Here's the point: The point is the president is not hiding that he wants an investigation of all of this. The question is going to be: Was it tied to U.S. aid to Ukraine? Could they prove that? So far there has been no evidence of that. The president has denied that it was directly tied or that there was any quid pro quo and I think the big picture point is that no matter what is found here, the Democrats moved forward on this impeachment inquiry before they had the transcript of the call. Before they had the text messages that we're going to talk about back and forth between some of the diplomats. And so Adam Schiff has a bit of a credibility problem in terms of them going forward with all of this before they had the facts. The president is going to have to make sure the facts are on his side though. He has been honest and transparent publicly about how he wants this investigated and by the way it's put a spotlight on Joe and Hunter Biden in a way that the Democrats didn't want.
Fox Business anchor Melissa Francis: “It says right here, there’s no quid pro quo.”
Citation
From the October 4 edition of Fox News' Outnumbered
JESSICA TARLOV (FOX NEWS CONTRIBUTOR): So there was a quid pro quo. We now know that there were two things on the table.
[CROSSTALK]
MELISSA FRANCIS (CO-HOST): It says right here, there’s no quid pro quo.
…
TARLOV: We learned that U.S. officials were working together with Rudy Giuliani to draft a statement that the Ukrainian government was going to put out, saying that they would investigate Joe Biden. It wasn't good enough to say we’ll investigate corruption, which the president pretends that's what he's interested in.
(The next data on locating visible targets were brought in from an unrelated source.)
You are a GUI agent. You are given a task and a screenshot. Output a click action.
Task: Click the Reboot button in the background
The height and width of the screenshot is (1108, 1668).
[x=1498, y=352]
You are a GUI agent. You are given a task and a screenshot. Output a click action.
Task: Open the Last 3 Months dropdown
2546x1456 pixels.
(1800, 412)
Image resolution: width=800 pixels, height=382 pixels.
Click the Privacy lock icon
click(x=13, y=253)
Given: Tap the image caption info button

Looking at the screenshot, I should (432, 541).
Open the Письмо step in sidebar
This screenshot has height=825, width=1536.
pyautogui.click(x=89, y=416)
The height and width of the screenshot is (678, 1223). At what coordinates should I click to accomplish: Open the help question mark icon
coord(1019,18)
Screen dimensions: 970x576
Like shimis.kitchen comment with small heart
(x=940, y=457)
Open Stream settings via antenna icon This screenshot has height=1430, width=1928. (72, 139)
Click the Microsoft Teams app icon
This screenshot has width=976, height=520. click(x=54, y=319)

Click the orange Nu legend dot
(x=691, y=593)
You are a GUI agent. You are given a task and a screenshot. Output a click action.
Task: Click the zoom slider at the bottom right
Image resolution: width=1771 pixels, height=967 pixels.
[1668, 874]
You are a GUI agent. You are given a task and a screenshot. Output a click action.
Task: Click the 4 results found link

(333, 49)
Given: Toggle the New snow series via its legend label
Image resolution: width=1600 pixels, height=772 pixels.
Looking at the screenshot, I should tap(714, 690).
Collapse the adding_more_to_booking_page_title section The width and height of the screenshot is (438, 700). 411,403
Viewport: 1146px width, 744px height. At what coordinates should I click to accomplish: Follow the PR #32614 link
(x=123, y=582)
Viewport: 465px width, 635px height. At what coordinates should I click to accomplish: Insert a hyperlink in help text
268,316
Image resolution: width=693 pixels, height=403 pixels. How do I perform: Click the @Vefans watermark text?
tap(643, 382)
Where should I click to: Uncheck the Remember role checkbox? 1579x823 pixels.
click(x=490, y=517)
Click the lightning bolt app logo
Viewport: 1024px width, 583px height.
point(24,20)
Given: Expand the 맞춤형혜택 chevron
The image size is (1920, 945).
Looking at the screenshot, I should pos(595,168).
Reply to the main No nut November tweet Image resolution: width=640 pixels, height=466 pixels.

It had to name Burisma specifically. Sondland took five hours to respond to that text. He then comes back after Bill Taylor says very -- twice he says: "We don't exchange assistance for --”
FRANCIS: Here, I’ve got it right here. “I think it's crazy to withhold security assistance for help with a political campaign.” One reason why you would take five hours to respond to that, doesn't that feel like a setup? I mean, doesn’t that feel like one of those situations --
[CROSSTALK]
FRANCIS: Well, but one of those situations where you say, "Gosh, do you feel bad about the fact that you murdered that person last night," in a text so you respond to it? I mean it just -- it sounds -- I don't know. It's a little bit difficult to believe.
The other point that I would say is that, so you would have to prove that he has no interest in ferreting out corruption in these spots in order for it to be strictly that this is about a political campaign. And he does have a responsibility to not send my tax dollars to a corrupt nation. And you have to look into things that smell of corruption.